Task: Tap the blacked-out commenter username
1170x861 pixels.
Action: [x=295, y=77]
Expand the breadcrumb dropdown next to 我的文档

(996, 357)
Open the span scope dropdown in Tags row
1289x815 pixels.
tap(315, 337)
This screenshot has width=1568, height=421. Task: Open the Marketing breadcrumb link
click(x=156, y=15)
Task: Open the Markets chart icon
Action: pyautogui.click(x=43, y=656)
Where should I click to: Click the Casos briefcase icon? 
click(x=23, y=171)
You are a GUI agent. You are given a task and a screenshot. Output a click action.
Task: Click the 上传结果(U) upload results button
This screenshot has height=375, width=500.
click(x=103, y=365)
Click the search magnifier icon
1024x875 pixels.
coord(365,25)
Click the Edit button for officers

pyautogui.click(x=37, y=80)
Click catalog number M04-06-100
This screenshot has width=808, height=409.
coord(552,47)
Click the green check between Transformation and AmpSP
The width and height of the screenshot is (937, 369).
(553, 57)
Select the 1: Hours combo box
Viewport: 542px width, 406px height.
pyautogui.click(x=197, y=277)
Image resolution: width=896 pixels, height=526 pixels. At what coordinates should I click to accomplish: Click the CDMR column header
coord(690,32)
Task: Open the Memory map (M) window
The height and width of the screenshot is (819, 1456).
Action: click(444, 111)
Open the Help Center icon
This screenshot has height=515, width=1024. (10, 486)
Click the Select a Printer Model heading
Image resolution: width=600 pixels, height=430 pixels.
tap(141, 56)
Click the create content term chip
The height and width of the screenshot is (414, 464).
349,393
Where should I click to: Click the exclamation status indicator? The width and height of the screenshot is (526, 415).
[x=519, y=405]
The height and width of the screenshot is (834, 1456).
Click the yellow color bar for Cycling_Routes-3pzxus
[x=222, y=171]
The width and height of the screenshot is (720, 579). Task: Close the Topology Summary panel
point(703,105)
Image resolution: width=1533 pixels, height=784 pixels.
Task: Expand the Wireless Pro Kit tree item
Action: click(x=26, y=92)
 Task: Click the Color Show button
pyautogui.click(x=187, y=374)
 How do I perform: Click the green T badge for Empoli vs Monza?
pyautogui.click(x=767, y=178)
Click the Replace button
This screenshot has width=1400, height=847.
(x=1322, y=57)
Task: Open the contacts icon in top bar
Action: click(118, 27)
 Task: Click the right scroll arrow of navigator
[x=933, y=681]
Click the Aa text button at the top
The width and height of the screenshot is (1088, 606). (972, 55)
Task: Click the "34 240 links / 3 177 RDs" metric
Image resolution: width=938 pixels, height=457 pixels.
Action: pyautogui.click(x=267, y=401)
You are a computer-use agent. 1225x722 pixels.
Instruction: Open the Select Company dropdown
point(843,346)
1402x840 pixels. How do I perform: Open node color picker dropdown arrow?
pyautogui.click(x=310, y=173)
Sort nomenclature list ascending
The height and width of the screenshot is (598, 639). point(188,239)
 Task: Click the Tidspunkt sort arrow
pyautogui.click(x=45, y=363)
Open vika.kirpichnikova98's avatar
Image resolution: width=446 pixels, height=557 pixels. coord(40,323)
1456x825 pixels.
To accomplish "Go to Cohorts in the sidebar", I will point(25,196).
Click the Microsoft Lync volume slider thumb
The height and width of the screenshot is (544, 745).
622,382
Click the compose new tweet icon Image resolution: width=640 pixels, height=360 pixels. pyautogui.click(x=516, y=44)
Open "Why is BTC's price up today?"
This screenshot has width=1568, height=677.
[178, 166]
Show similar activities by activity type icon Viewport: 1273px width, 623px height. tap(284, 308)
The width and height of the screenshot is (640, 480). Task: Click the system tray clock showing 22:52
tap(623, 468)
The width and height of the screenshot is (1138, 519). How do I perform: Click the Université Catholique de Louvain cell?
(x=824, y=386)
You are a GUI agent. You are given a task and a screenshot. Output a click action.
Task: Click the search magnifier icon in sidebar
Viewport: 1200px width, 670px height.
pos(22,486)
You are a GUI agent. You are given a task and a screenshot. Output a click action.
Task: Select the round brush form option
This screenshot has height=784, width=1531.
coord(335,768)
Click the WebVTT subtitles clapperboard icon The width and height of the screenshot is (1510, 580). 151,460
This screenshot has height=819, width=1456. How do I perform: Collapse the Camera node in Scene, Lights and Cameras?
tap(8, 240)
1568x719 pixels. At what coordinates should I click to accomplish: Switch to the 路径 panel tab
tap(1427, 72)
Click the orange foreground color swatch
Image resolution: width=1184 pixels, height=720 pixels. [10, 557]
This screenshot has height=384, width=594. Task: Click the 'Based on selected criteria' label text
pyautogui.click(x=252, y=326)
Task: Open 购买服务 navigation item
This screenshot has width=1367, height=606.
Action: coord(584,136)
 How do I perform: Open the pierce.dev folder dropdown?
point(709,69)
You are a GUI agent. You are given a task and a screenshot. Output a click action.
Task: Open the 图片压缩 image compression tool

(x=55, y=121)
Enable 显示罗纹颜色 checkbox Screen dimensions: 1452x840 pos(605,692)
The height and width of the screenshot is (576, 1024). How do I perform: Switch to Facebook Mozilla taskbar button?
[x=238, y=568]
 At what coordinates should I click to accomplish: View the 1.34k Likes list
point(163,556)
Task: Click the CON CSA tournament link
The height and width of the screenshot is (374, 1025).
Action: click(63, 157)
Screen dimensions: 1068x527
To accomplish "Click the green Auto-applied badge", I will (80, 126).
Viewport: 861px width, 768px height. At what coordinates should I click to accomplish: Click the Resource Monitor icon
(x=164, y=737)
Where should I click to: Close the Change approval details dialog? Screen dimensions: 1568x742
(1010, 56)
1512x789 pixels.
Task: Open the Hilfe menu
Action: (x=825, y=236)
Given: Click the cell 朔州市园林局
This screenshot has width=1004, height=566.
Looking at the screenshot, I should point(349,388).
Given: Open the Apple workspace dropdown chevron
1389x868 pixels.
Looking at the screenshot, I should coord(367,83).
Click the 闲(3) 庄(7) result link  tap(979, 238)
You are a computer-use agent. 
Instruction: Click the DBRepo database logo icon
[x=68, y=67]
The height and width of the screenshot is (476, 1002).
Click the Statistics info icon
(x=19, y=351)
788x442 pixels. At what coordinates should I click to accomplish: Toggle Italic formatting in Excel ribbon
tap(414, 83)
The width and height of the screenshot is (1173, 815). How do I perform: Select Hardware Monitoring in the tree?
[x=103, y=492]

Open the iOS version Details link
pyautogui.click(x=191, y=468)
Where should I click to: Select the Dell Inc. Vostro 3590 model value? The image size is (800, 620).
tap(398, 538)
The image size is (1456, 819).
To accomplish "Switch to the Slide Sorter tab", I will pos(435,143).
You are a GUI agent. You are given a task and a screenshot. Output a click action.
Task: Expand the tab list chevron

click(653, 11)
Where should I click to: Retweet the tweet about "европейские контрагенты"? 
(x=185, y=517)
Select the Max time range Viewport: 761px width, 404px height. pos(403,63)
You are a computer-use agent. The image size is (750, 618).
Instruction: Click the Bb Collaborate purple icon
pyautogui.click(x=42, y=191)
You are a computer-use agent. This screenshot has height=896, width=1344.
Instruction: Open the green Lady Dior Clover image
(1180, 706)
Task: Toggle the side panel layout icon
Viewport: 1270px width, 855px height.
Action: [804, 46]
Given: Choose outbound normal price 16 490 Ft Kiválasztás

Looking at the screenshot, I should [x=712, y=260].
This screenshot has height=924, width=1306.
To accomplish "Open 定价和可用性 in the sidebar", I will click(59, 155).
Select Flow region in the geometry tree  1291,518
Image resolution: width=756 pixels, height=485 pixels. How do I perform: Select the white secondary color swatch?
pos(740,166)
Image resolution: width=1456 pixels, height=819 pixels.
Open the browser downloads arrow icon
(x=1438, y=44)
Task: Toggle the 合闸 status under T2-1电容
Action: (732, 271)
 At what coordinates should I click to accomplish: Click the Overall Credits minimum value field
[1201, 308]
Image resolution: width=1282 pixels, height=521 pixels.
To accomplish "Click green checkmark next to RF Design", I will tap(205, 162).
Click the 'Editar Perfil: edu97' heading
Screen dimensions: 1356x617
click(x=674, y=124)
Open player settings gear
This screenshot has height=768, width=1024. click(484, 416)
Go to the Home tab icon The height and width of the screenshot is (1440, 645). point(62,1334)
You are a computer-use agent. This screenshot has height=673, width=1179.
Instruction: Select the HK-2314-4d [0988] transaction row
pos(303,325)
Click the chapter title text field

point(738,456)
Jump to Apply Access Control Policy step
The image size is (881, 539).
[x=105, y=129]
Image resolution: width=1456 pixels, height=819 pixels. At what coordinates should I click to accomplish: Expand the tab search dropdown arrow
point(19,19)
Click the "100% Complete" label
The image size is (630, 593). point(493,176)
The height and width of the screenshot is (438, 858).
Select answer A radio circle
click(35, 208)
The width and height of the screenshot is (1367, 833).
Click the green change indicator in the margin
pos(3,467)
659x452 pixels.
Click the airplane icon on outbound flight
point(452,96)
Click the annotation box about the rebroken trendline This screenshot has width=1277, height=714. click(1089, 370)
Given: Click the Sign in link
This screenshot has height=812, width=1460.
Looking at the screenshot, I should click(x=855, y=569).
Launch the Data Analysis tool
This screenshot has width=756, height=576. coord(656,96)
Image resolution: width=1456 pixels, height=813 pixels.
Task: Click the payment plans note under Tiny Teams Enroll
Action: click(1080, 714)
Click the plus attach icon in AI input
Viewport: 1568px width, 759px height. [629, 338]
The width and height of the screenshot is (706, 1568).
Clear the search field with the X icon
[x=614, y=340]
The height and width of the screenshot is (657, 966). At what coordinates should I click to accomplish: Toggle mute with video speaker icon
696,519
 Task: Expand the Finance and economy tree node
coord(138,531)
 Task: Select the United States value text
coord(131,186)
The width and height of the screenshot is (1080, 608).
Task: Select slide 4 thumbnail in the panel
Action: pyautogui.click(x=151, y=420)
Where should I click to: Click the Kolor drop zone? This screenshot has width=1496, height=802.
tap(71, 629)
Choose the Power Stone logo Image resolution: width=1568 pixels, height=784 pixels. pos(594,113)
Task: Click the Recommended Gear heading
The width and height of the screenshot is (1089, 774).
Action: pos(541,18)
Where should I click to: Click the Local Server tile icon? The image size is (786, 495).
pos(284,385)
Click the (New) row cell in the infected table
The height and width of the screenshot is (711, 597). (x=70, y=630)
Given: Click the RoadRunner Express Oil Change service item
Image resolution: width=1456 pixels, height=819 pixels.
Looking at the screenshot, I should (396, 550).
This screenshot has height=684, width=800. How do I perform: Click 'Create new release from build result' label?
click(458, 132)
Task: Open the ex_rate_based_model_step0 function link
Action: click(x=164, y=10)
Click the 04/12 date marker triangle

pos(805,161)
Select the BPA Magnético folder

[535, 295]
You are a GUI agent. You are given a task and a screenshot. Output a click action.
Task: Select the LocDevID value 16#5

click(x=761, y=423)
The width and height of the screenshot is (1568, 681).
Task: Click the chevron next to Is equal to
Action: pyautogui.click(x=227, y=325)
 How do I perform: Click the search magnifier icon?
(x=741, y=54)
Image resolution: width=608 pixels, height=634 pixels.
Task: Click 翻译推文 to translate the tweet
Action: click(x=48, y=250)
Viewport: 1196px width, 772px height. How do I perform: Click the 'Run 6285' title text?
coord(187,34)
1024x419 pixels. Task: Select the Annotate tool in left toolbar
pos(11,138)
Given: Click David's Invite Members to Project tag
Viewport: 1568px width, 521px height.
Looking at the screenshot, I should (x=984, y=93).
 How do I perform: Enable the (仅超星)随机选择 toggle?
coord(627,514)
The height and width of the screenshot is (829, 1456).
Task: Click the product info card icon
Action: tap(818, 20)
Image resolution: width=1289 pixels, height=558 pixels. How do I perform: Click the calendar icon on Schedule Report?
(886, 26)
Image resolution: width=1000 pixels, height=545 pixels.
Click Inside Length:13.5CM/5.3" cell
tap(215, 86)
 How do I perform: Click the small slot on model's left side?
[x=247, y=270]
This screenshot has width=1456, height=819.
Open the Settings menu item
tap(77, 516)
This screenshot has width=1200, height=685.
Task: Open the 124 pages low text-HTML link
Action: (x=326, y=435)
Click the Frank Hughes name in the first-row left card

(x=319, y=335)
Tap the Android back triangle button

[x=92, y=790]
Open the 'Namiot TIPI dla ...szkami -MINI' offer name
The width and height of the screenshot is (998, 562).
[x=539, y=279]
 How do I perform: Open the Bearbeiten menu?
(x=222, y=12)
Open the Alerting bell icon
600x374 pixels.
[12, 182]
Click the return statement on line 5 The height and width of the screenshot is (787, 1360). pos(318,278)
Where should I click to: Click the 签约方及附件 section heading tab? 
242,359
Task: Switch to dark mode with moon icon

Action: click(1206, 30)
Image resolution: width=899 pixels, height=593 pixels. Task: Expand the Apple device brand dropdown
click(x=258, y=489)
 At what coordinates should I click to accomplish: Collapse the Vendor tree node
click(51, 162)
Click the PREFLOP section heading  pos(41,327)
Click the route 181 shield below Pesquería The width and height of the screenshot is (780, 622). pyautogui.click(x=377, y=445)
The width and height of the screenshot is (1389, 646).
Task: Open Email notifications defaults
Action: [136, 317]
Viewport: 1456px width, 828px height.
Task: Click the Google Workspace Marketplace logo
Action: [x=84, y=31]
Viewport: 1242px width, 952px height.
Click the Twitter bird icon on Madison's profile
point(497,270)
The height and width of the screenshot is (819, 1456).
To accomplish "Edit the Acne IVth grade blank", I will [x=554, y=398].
━━━━━━━━━━━━━━━━
- _Work to complete_: Rewrite the lines from the one containing "Open the Alerting bell icon" through the end of the records, inclusive, as a numbered list with blank lines omitted.

- _Answer for the task_:
1. Open the Alerting bell icon
2. 600x374 pixels.
3. [12, 182]
4. Click the return statement on line 5 The height and width of the screenshot is (787, 1360). pos(318,278)
5. Where should I click to: Click the 签约方及附件 section heading tab? 
6. 242,359
7. Task: Switch to dark mode with moon icon
8. Action: click(1206, 30)
9. Image resolution: width=899 pixels, height=593 pixels. Task: Expand the Apple device brand dropdown
10. click(x=258, y=489)
11.  At what coordinates should I click to accomplish: Collapse the Vendor tree node
12. click(51, 162)
13. Click the PREFLOP section heading  pos(41,327)
14. Click the route 181 shield below Pesquería The width and height of the screenshot is (780, 622). pyautogui.click(x=377, y=445)
15. The width and height of the screenshot is (1389, 646).
16. Task: Open Email notifications defaults
17. Action: [136, 317]
18. Viewport: 1456px width, 828px height.
19. Task: Click the Google Workspace Marketplace logo
20. Action: [x=84, y=31]
21. Viewport: 1242px width, 952px height.
22. Click the Twitter bird icon on Madison's profile
23. point(497,270)
24. The height and width of the screenshot is (819, 1456).
25. To accomplish "Edit the Acne IVth grade blank", I will [x=554, y=398].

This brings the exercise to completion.